Repérez chaque ligne ci-dessous qui contient le mot « current » et recopiez-la. Tenez compte de la casse.

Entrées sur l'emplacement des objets
=====

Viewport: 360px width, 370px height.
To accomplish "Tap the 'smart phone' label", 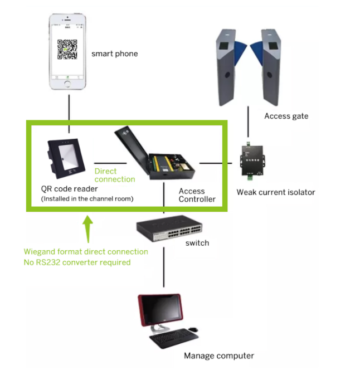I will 114,54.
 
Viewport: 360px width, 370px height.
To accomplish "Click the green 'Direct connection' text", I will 115,175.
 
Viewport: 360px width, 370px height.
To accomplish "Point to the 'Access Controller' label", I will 197,195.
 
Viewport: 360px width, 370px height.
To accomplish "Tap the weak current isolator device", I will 253,161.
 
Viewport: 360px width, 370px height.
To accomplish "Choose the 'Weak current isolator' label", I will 276,192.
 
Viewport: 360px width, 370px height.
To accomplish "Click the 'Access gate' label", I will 286,116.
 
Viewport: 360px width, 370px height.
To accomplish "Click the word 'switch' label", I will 197,242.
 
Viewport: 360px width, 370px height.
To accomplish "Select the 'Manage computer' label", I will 219,356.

=====

* Solution:
To accomplish "Tap the weak current isolator device", I will 253,161.
To accomplish "Choose the 'Weak current isolator' label", I will 276,192.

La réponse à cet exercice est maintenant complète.